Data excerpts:
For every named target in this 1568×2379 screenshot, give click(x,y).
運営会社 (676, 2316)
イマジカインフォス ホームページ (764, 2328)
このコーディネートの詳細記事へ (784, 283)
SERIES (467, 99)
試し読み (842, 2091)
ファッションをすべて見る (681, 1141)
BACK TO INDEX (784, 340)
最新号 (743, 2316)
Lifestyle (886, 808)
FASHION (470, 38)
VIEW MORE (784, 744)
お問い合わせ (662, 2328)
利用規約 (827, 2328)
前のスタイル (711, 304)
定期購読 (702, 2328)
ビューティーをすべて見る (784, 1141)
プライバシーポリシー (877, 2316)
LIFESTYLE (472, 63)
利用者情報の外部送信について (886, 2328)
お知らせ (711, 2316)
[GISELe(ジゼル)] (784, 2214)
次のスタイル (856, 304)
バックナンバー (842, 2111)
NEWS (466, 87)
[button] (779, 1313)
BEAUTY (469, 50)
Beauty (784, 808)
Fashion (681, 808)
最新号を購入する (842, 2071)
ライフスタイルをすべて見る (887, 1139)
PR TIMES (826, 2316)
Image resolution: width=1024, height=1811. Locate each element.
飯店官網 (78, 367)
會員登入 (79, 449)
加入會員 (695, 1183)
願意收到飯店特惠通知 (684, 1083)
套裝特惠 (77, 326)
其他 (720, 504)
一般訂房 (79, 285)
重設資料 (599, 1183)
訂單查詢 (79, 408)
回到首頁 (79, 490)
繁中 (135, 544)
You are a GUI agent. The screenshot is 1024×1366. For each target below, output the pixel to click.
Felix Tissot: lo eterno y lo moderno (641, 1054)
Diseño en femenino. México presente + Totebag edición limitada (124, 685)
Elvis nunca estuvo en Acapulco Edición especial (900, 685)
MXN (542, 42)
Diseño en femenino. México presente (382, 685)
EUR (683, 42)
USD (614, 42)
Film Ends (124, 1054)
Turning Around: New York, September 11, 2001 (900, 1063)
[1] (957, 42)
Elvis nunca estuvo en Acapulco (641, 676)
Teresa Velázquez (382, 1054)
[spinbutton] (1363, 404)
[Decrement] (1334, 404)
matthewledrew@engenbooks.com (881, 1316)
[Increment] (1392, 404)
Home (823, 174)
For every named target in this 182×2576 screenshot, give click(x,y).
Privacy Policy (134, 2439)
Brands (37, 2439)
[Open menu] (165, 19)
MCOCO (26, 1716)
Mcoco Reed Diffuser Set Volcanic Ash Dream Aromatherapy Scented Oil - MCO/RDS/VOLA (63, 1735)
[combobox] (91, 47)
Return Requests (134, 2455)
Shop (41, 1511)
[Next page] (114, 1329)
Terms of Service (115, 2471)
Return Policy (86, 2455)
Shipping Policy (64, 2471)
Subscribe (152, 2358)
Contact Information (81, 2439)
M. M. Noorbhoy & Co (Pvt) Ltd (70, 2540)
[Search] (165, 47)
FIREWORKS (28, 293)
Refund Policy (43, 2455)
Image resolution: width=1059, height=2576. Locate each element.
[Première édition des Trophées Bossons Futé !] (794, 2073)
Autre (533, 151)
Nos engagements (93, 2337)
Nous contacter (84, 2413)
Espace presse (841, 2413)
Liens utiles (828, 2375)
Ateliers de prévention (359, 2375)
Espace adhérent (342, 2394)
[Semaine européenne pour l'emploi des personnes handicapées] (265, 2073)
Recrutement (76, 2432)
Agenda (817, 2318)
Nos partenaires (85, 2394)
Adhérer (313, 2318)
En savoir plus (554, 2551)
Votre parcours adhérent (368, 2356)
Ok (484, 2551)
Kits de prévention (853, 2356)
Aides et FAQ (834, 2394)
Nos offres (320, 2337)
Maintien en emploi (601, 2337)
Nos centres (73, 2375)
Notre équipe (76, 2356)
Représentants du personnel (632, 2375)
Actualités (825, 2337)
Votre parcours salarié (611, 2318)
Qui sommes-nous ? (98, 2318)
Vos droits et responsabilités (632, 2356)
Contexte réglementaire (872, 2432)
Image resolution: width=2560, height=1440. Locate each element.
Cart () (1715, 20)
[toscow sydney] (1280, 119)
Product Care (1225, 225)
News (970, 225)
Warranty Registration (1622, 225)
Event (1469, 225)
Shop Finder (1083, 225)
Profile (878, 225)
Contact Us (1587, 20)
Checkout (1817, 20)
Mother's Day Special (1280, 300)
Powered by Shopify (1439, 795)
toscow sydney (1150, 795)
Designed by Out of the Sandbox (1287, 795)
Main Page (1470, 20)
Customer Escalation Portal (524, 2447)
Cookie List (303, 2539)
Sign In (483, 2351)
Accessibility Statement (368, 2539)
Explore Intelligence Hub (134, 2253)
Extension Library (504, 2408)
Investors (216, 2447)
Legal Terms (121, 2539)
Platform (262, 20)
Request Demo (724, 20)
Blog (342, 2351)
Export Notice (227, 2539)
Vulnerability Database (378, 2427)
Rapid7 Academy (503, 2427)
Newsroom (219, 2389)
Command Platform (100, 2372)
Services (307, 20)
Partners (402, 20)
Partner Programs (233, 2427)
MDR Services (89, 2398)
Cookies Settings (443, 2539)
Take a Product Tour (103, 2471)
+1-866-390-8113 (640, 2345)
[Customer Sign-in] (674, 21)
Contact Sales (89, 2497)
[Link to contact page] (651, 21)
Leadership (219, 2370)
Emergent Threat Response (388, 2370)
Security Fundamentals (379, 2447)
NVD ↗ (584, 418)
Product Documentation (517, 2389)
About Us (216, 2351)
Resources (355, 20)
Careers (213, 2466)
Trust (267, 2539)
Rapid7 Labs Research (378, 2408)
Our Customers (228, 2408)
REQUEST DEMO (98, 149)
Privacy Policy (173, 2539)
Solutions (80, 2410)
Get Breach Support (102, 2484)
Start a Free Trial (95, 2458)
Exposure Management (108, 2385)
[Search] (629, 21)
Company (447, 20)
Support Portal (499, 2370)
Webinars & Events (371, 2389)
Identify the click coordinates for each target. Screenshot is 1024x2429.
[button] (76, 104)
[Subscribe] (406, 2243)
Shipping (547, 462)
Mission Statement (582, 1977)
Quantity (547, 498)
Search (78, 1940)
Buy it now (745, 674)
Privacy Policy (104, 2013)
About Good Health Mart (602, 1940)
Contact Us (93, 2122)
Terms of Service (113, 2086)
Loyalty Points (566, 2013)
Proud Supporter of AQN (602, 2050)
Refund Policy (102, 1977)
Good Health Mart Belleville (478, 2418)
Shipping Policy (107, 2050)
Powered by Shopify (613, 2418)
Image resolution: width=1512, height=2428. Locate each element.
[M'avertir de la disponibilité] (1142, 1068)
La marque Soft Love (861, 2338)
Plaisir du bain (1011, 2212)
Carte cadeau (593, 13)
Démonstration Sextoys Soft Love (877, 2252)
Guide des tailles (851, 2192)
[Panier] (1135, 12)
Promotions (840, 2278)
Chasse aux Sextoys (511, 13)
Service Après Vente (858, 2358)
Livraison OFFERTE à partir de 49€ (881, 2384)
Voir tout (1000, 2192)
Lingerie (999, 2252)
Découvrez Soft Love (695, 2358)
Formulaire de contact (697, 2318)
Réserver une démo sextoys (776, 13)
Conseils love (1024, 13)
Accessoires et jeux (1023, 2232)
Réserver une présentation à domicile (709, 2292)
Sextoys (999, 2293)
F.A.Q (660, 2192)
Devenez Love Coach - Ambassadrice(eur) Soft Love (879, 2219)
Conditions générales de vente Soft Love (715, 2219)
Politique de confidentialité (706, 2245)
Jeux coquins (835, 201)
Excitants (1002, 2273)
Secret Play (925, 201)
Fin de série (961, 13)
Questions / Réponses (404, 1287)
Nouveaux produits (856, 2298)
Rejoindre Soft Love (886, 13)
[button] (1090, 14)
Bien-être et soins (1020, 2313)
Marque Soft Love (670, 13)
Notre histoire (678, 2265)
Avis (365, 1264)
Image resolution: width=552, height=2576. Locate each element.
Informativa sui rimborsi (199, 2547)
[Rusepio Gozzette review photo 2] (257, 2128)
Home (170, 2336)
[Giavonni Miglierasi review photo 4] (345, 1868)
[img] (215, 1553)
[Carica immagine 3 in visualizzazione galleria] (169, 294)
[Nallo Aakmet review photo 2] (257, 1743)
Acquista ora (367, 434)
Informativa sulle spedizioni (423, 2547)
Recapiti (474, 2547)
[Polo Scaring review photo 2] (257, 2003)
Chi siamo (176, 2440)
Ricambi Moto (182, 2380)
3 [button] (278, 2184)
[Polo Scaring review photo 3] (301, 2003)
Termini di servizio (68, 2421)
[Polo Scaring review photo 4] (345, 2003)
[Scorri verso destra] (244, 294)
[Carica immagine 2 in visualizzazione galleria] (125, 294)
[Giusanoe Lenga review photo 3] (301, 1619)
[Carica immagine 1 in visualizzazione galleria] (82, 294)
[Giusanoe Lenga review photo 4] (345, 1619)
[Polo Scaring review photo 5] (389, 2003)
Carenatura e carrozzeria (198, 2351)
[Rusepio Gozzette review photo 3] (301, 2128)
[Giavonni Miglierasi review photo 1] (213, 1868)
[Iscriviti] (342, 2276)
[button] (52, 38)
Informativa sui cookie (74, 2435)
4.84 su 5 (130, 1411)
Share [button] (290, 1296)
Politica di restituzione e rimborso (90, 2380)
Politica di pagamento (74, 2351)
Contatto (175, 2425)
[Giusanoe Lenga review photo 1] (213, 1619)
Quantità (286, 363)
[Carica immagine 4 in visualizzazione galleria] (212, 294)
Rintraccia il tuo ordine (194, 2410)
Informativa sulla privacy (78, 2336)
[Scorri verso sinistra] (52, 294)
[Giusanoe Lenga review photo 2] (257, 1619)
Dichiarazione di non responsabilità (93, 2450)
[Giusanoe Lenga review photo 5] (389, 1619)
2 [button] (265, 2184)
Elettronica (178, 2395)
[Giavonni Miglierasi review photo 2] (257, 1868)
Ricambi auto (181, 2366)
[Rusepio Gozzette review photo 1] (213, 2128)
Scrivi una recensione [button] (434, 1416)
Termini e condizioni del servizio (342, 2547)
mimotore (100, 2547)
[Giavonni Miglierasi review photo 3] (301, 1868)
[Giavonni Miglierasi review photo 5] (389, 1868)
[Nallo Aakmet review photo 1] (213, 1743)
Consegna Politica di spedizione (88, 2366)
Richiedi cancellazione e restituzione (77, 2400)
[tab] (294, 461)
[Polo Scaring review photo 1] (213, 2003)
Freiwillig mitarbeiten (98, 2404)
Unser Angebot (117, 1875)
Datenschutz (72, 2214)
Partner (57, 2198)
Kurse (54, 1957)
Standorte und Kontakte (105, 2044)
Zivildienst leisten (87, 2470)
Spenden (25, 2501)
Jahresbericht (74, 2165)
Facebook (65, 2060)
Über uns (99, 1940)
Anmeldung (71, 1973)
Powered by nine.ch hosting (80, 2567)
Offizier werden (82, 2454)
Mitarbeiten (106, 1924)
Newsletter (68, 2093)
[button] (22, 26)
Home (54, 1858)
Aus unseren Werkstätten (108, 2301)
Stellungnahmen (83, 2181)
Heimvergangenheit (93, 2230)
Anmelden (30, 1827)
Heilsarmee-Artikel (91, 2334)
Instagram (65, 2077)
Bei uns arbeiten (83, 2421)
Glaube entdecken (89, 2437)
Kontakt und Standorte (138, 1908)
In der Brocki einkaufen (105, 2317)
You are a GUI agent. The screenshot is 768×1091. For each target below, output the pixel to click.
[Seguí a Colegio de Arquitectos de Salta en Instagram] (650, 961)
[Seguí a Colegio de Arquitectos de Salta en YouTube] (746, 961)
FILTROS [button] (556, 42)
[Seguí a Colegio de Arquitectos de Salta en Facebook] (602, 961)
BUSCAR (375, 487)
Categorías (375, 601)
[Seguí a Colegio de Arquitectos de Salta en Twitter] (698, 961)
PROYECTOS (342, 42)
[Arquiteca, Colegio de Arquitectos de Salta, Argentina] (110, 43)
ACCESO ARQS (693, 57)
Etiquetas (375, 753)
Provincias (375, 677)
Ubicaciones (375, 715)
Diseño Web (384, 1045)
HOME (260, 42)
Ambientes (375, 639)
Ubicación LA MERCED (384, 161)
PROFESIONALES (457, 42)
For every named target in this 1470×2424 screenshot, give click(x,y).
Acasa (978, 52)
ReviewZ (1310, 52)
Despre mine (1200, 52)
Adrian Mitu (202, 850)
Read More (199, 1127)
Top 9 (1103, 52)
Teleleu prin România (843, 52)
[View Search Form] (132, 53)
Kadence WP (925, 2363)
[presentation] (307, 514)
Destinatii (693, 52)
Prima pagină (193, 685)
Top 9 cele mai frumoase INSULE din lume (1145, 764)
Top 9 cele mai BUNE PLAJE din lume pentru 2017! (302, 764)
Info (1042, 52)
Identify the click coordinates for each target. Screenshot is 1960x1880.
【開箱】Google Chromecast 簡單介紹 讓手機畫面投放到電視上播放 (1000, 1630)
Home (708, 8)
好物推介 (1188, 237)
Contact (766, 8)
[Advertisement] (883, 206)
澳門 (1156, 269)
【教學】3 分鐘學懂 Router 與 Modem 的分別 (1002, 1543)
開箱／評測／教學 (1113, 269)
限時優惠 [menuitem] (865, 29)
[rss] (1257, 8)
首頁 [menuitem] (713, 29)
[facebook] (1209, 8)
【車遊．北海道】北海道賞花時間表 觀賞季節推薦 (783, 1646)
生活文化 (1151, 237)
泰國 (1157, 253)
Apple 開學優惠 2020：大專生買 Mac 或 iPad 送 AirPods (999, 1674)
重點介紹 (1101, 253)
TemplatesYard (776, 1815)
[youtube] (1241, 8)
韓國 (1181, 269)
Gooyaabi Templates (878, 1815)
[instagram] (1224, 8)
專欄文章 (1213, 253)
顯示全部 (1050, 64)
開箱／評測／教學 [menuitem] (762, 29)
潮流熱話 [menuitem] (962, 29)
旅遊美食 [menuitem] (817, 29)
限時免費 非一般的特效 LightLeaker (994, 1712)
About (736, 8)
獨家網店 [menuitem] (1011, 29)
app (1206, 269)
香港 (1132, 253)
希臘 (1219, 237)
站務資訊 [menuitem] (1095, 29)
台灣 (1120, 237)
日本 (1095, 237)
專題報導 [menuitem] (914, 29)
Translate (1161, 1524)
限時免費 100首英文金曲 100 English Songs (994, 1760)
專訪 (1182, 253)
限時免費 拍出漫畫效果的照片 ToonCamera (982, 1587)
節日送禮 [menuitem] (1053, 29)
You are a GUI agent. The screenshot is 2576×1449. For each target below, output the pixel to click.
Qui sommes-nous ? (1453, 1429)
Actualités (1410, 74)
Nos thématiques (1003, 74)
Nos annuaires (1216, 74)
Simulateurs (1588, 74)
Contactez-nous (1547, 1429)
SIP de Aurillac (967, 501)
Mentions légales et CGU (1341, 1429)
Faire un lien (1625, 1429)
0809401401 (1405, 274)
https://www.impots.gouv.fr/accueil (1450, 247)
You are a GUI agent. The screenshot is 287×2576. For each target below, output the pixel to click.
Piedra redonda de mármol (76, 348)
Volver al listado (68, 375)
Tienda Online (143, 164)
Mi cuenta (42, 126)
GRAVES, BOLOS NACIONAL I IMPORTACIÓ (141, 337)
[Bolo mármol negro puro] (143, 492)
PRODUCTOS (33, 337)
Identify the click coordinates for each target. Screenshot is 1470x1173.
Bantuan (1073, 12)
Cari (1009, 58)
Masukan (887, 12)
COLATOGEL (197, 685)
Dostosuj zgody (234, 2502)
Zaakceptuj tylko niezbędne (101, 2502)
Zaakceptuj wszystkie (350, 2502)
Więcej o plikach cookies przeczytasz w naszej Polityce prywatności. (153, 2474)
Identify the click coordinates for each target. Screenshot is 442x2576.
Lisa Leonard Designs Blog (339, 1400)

### Task to complete:
Above are some records; copy exactly the lines from the one with "Nos engagements (93, 2337)" through the one with "En savoir plus (554, 2551)", both included, and no others.

### Exercise solution:
Nos engagements (93, 2337)
Nous contacter (84, 2413)
Espace presse (841, 2413)
Liens utiles (828, 2375)
Ateliers de prévention (359, 2375)
Espace adhérent (342, 2394)
[Semaine européenne pour l'emploi des personnes handicapées] (265, 2073)
Recrutement (76, 2432)
Agenda (817, 2318)
Nos partenaires (85, 2394)
Adhérer (313, 2318)
En savoir plus (554, 2551)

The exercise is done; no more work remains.